-- START Text --

No training starts although flag is running

Jakub_Mitura · September 20, 2022, 7:16pm

Hello I havepytorch lightning module running on google cloud vm with 24 cpu cores and 2 A100 vidia gpu. I use ray for hyperparameter tuning.

first the information is about 0 per 1 A100 requested

Resources requested: 16.0/24 CPUs, 2.0/2 GPUs, 0.0/107.2 GiB heap, 0.0/49.93 GiB objects (0.0/1.0 accelerator_type:A100)

Then the code for data loading executes ad i get constantly

== Status ==
Current time: 2022-09-20 19:07:03 (running for 00:07:39.81)
Memory usage on this node: 17.7/167.0 GiB
PopulationBasedTraining: 0 checkpoints, 0 perturbs
Resources requested: 16.0/24 CPUs, 2.0/2 GPUs, 0.0/107.2 GiB heap, 0.0/49.93 GiB objects (0.0/1.0 accelerator_type:A100)
Result logdir: /home/sliceruser/ray_results/picai-hyperparam-search-30
Number of trials: 1/1 (1 RUNNING)

-- END Text --

**Task list:**
1 – Answer these from the forum post about Ray training that never starts:
(a) How many CPU cores does the Google Cloud VM have?
(b) Which scheduler does the status report show with 0 checkpoints and 0 perturbs?
(c) What memory usage on the node does the status report give?
2 – Write the next part of the forum post about Ray training that never starts, beginning right after its final line.

-- START Dataset rows --

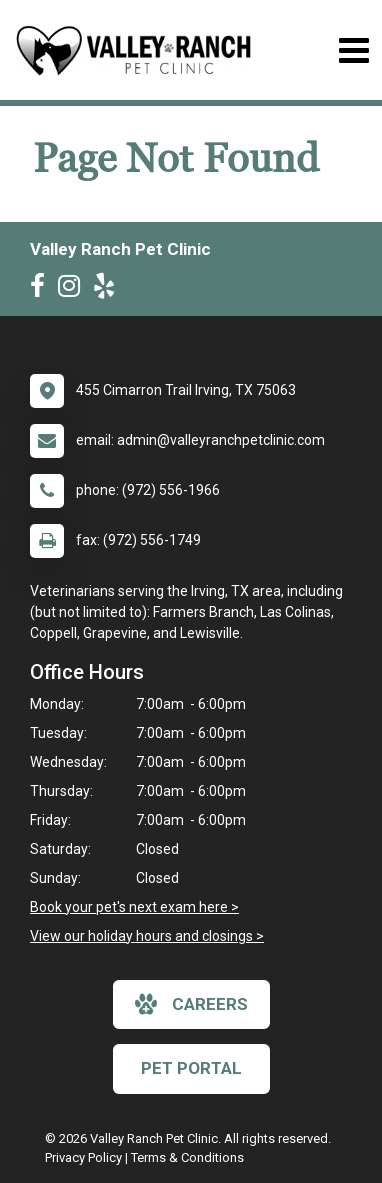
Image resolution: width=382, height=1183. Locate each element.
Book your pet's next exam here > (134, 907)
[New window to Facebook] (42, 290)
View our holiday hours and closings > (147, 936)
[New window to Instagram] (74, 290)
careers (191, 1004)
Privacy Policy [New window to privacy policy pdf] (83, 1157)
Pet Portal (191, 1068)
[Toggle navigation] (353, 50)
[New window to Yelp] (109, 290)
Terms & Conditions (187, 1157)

-- END Dataset rows --

**Exercise results:**
1 –
(a) 24
(b) PopulationBasedTraining
(c) 17.7/167.0 GiB

2 –
±----------------------±---------±---------------+
| Trial name | status | loc |
|-----------------------±---------±---------------|
| mainTrain_578ab_00000 | RUNNING | 10.164.0.3:923 |
±----------------------±---------±---------------+

== Status ==
Current time: 2022-09-20 19:07:08 (running for 00:07:44.83)
Memory usage on this node: 17.7/167.0 GiB
PopulationBasedTraining: 0 checkpoints, 0 perturbs
Resources requested: 16.0/24 CPUs, 2.0/2 GPUs, 0.0/107.2 GiB heap, 0.0/49.93 GiB objects (0.0/1.0 accelerator_type:A100)
Result logdir: /home/sliceruser/ray_results/picai-hyperparam-search-30
Number of trials: 1/1 (1 RUNNING)
±----------------------±---------±---------------+
| Trial name | status | loc |
|-----------------------±---------±---------------|
| mainTrain_578ab_00000 | RUNNING | 10.164.0.3:923 |
±----------------------±---------±---------------+

tune configuration is defined as below

		    
	    config = {
		        "lr": 1e-3,
		            "dropout": 0.2,
		            "accumulate_grad_batches":  3,
		            "spacing_keyword":  "_one_spac_c" ,#,"_med_spac_b"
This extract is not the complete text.